At Regent Singapore's recently opened Manhattan bar – a "multi-million-dollar project" – the cocktails are barrel-aged.
Bargoers can opt for Manhattan's new signature cocktail, Main Stem, which is made with premium Brazilian rum, albicocca apricot brandy and a house-made gooseberry syrup.
Manhattan's head bartender, Ricky Paiva, 32, told My Paper: "There are great, great bars in the hotels in Europe, America, Australia.
"Singapore has amazing potential to catch up. If you have a number of hotels sprucing up their bars, others will definitely want to keep up."
Martin Dell, director of food and beverage at Regent Singapore, added: "The Singapore cocktail scene has really evolved...particularly in the last three to five (years), we've witnessed an explosion of cocktail bars. What we hope to accomplish is to elevate the local hotel bar scene."
He noted that the response at Manhattan has been "extremely positive, with a good mix of hotel guests and locals".
Over at the Four Seasons Hotel Singapore, renowned Spanish mixologist Javier de las Muelas joined forces with its One-Ninety bar, which was officially opened in January, to create his own dry martini and Singapore Sangria.
Turning tired-looking lobby bars into upmarket watering holes has paid off.
Pan Pacific Singapore's Atrium bar, which was renovated and had its menu refreshed last year, saw a "significant increase in the number of guests".
The Atrium bar features handcrafted cocktails, using ingredients from the Pacific region. For instance, its Berries Cleanser is a blend of various flavours, including Yakult, vodka, peach and spicy ginger.
Said the hotel's culinary director, Sumanth Das: "The usual repertoire of signature cocktails will no longer make the mark.
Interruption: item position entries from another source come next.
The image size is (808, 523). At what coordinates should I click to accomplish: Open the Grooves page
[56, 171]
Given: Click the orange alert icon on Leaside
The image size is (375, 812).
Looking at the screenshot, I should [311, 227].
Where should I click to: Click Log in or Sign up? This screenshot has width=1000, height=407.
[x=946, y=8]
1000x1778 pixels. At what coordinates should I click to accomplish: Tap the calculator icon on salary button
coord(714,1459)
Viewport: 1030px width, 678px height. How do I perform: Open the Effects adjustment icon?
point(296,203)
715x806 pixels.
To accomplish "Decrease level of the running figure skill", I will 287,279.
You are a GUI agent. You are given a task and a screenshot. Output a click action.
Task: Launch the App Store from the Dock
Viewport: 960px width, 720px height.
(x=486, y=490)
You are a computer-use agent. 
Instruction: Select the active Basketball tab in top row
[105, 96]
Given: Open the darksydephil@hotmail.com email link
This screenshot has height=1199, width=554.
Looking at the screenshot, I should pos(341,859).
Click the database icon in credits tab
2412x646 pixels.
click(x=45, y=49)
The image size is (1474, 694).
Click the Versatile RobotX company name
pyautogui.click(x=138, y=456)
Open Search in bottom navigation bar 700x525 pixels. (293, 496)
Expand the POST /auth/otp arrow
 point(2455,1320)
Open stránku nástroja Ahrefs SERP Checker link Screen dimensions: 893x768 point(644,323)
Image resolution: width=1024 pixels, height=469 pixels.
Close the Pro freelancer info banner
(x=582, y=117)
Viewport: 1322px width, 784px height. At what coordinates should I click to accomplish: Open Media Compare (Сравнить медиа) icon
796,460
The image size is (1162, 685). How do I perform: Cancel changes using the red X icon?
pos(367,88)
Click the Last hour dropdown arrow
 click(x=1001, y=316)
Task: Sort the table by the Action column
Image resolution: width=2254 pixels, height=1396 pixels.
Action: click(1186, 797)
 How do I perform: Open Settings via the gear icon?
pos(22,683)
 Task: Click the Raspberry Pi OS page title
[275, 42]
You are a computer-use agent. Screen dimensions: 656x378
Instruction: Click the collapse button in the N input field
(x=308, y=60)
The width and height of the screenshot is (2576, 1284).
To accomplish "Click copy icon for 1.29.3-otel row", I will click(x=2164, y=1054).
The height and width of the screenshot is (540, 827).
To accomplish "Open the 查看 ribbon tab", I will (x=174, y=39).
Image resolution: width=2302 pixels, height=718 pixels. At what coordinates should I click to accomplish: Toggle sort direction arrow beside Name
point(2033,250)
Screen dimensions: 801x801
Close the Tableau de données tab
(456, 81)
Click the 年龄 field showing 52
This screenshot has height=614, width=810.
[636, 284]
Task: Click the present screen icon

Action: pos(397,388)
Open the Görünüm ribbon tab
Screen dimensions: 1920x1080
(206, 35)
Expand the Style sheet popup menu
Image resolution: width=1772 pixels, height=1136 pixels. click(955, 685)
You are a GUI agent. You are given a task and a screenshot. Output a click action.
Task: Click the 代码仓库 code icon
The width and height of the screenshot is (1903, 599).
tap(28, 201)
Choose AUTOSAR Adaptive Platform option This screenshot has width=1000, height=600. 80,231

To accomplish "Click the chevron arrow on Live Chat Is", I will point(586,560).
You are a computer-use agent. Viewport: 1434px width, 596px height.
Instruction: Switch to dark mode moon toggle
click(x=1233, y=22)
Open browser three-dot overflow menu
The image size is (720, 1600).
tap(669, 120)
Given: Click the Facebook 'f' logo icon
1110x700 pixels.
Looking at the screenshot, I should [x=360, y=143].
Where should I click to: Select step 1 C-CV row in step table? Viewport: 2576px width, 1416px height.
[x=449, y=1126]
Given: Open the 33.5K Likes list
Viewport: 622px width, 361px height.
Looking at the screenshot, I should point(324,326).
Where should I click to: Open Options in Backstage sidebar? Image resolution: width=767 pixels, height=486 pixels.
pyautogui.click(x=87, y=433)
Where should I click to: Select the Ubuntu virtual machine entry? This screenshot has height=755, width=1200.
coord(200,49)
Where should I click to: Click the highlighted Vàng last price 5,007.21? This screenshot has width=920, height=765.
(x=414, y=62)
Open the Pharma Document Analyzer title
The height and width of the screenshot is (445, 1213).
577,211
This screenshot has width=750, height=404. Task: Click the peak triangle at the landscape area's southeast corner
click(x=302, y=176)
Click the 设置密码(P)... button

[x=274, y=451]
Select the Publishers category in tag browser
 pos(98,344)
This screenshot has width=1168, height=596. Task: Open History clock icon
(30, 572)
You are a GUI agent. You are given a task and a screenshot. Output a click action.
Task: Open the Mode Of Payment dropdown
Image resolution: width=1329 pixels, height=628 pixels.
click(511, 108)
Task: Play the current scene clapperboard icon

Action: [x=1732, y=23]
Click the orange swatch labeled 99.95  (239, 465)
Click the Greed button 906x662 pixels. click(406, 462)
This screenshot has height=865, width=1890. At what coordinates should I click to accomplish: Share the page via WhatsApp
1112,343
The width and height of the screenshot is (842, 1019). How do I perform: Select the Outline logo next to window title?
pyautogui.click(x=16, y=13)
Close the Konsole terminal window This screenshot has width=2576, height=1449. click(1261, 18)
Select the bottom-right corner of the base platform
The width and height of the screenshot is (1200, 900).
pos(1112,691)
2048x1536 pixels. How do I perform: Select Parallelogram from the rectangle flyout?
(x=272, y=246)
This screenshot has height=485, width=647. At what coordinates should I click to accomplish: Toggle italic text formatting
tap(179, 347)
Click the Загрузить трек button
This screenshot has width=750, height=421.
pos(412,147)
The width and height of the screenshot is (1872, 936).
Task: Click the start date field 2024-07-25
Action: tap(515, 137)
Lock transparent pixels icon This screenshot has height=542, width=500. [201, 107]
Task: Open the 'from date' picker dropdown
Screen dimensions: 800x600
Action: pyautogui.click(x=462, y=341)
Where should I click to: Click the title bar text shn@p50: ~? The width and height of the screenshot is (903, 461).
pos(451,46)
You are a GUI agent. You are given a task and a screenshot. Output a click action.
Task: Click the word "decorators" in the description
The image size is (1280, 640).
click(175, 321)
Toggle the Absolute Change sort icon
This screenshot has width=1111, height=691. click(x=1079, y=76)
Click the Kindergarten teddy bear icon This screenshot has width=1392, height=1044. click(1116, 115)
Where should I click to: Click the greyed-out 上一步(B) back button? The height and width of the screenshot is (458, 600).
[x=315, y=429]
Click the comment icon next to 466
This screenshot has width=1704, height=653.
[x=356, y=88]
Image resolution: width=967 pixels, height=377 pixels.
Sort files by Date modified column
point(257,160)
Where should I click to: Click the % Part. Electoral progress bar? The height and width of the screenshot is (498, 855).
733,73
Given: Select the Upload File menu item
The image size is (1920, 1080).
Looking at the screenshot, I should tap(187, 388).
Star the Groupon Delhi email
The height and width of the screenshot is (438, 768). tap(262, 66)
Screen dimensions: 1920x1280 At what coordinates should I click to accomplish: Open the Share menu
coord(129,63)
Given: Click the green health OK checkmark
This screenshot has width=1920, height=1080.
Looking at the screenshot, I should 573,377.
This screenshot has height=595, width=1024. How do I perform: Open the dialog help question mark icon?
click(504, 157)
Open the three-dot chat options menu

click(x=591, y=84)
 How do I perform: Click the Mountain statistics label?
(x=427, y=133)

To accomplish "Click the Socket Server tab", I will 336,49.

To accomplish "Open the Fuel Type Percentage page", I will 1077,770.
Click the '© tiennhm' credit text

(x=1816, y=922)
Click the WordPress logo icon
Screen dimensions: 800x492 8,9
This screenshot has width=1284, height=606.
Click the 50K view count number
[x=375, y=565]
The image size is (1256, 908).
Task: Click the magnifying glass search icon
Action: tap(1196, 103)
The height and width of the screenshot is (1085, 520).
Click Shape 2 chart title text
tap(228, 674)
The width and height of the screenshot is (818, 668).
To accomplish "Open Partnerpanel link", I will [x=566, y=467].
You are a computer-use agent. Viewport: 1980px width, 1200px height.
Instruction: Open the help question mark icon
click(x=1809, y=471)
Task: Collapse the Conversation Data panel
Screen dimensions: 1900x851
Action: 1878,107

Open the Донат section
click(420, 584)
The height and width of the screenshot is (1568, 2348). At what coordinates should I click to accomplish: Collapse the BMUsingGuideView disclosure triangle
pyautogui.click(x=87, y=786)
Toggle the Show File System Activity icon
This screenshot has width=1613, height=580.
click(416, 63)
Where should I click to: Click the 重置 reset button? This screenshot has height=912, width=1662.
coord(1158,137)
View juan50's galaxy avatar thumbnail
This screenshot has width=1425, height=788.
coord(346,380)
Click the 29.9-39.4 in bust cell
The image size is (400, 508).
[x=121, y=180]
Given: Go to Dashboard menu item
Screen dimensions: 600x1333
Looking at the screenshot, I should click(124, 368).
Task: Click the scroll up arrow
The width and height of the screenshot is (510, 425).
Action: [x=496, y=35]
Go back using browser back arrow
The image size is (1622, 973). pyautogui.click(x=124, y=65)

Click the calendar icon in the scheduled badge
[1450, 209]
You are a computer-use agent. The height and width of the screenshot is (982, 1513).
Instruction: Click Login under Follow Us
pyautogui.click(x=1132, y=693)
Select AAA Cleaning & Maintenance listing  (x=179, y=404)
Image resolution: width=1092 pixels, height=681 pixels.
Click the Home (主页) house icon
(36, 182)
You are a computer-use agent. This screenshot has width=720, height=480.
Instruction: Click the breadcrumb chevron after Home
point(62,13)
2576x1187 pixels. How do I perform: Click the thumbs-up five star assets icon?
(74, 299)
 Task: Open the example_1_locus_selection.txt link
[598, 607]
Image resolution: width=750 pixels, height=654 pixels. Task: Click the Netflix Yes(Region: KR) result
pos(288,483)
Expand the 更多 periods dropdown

Cocktail bars are now faced with the constant challenge to outdo themselves in terms of creativity and innovative cocktails."
Other hotels are looking to change their bars to quench the thirst of educated and sophisticated drinkers.
Marina Mandarin Singapore's 26-year-old bar, Atrium Lounge, is set to be revamped.
There are also plans to revamp Orchard Hotel's Intermezzo Bar, which was established in 1980, said its spokesman.
But bars here are unfazed by hotels nipping at their heels. Cocktail bar Bitters and Love owner Ernest Goh said: "I look at it positively – it helps raise awareness for the cocktail industry and introduce more people to cocktails."
Customers are liking the hotel bars' facelift initiatives. Financial consultant Cassandra Leong, 24, said: "I've always seen hotel bars as generic places populated with business travellers or tourists.
"But, today, with enticing menus, impeccable decor and sophisticated ambience, they've become our choice for a chill-out night. Some places have amazing views of the skyline, too. It's like drinking in a more luxurious manner."